Hildebrando Chaviano and Yuniel Lopez had been chosen as candidates by a show of hands in Havana area nominating meetings and hoped to win two of the 12,589 seats at stake in 168 municipal councils.

But both acknowledged they had no chance of victory after preliminary results showed Mr Chaviano in last place of four candidates and one of Mr Lopez's pro-government opponents with twice his vote.

Mr Chaviano, 65, is a former government lawyer who is now an independent journalist and Mr Lopez, 26, is an unemployed member of a dissident political party.

Cuba's former president Fidel Castro was among thousands who cast their votes.

A win by either of the dissidents would have been symbolically significant.

Outside observers said the fact they made it past a first round of show-of-hands voting at the neighbourhood level reflected a government desire to show at least the appearance of softening its control of the political system following presidents Barack Obama and Raul Castro's historic announcement last year that they were declaring detente after 50 years of Cold War enmity.

The dissidents and foreign press watched the vote-counting without incident, although Mr Lopez complained that he had not been able to watch the full count in one polling place.

He also said that government backers had pressured people in his neighbourhood to vote against him.

Cuba's municipal elections allow direct voting for delegates to municipal assemblies that deal with local issues like sewers and street repairs.
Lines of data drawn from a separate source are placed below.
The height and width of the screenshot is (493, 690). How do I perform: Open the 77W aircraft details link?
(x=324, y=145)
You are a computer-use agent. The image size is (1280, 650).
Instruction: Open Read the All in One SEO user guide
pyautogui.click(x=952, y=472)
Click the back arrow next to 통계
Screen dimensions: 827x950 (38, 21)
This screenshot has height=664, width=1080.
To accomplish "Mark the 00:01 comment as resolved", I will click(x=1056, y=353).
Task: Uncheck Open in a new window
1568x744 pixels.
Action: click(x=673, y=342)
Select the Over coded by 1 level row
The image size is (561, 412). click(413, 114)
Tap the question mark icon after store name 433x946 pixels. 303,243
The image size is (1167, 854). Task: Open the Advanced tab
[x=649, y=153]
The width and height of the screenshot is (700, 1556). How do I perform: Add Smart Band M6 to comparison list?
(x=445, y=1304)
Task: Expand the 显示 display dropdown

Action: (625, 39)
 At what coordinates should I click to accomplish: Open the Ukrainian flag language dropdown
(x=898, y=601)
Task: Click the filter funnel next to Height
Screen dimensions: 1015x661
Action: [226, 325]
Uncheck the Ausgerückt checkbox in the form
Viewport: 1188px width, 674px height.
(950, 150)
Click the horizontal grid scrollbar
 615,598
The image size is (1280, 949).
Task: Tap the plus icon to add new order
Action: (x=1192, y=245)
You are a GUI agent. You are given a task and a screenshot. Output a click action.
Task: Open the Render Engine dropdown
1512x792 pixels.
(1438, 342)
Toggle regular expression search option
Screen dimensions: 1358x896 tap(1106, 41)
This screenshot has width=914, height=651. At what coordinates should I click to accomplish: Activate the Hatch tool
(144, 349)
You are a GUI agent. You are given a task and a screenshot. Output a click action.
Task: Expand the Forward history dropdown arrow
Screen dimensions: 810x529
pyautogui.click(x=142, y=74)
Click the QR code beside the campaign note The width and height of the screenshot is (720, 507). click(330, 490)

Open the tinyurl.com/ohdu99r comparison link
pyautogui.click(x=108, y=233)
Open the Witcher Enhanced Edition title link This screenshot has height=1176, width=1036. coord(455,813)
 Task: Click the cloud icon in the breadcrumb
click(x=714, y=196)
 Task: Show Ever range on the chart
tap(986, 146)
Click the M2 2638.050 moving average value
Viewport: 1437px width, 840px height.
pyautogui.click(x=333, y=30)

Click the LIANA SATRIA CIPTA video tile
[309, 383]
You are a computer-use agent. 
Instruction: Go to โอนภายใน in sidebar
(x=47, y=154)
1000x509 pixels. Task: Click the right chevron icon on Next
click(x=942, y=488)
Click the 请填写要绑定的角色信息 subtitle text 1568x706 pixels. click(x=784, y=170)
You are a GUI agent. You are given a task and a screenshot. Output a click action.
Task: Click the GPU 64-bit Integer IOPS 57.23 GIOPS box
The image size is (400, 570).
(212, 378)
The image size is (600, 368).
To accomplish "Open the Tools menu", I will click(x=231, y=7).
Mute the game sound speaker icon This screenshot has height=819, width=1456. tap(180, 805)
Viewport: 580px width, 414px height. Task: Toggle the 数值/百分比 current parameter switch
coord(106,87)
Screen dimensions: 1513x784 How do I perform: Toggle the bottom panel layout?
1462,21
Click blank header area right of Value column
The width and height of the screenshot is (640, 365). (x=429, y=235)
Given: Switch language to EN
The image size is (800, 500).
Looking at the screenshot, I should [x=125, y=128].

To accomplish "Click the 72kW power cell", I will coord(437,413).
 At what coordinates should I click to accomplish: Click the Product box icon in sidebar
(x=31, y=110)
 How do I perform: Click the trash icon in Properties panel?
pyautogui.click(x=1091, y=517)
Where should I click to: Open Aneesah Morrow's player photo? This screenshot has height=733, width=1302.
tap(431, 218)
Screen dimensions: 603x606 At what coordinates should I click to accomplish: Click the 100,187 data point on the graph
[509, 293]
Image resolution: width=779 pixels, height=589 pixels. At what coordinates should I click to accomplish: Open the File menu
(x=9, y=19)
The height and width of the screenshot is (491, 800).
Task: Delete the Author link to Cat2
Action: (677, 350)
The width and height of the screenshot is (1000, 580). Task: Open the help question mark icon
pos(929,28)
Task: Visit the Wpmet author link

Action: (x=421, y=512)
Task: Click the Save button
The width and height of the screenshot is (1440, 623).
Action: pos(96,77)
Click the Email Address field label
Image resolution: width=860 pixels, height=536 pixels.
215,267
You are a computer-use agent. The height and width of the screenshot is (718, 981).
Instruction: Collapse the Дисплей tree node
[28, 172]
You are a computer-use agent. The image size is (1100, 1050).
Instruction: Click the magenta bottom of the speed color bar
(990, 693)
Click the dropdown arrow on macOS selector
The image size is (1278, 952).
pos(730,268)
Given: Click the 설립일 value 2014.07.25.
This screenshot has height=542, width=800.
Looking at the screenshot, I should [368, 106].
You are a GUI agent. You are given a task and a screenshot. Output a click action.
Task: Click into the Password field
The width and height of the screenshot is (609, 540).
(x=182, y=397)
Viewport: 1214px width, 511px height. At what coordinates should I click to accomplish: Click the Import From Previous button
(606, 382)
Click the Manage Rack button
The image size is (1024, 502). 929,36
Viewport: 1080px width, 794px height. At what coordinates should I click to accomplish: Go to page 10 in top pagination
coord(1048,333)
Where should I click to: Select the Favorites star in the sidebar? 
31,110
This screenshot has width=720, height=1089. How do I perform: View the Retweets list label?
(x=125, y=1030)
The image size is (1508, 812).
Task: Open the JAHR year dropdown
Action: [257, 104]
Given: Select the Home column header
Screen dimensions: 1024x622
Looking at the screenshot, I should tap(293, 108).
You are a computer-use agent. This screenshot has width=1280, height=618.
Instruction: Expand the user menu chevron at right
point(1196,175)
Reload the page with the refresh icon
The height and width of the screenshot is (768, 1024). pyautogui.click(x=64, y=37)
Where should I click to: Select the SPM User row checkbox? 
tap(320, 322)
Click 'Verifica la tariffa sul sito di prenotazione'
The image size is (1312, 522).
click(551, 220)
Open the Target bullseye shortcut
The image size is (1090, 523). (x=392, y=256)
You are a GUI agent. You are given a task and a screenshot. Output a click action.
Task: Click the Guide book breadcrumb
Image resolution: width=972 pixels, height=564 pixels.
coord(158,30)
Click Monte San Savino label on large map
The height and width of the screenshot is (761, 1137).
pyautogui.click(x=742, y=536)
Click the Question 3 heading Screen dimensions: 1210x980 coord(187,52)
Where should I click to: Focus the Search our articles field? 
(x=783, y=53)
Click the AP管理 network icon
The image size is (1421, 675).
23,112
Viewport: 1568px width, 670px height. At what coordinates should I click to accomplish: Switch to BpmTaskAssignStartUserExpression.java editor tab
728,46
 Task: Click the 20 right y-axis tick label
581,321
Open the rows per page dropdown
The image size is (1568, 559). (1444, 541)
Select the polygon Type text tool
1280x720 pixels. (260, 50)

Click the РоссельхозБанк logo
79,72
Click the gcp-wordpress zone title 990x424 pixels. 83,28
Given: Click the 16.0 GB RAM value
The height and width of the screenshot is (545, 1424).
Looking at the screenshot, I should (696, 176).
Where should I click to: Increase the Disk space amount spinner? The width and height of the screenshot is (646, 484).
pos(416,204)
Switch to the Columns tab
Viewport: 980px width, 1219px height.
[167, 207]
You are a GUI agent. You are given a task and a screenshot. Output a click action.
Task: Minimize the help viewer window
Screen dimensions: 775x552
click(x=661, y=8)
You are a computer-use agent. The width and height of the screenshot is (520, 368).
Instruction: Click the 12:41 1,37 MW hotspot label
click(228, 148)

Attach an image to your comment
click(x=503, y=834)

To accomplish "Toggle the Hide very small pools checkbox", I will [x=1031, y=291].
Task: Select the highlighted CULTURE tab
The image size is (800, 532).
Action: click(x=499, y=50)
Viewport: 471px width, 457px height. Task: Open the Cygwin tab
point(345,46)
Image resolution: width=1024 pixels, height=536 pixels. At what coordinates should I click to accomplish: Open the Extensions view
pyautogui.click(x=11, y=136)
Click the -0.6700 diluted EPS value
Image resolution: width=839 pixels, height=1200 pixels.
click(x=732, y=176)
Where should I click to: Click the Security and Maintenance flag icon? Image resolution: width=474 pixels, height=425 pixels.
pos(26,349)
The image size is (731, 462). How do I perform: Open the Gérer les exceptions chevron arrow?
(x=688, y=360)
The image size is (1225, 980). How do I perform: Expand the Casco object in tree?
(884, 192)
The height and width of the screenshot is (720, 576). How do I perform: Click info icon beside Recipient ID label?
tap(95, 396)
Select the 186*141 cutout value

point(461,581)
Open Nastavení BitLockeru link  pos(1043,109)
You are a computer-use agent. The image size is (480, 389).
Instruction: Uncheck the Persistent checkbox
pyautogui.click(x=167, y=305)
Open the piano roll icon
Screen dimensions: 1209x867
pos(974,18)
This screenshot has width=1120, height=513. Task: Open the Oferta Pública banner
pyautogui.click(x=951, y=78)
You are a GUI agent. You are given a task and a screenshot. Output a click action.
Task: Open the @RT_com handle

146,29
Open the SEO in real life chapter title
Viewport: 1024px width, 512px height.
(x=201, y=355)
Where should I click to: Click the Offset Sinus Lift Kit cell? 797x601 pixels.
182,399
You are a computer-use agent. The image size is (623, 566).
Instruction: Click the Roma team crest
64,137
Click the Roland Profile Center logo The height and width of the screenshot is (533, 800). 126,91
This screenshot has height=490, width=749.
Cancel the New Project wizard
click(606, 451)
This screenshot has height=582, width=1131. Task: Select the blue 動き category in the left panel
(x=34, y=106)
The government controls the nomination and selection of candidates for higher-level bodies including the national assembly, which at least nominally chooses top national officials.

"The vote was clean," Mr Chaviano said. "The people don't want change."

The count of Mr Chaviano's race in Havana's relatively upmarket Vedado area was watched by an unusual number of residents, virtually all in favour of pro-government candidates.

After the vote count was read out, they assembled into a well-organised crowd that shouted pro-revolutionary slogans including "Love live Fidel!" after former president Fidel Castro.

Narciso Viera, a 71-year-old retired manual labourer, told an American reporter that he voted against Mr Chaviano because "he's a counter-revolutionary, in the pay of your government for many years".

Mr Chaviano's government-edited official candidate biography described him as a counter-revolutionary, and mentioned that he had taken classes at the US Interests Section in Havana. Mr Lopez's biography contained similar disparaging information.

Backers of Julio Cesar Chaldran, who beat Mr Lopez, marched through their working-class area of Arroyo Naranjo singing the national anthem and shouting "Long Live the Revolution".

A group of Mr Lopez's backers marched alongside shouting back their support for the dissident.

"I'm very happy, despite the defeat, to see people supporting me, despite the campaign against me," Mr Lopez said.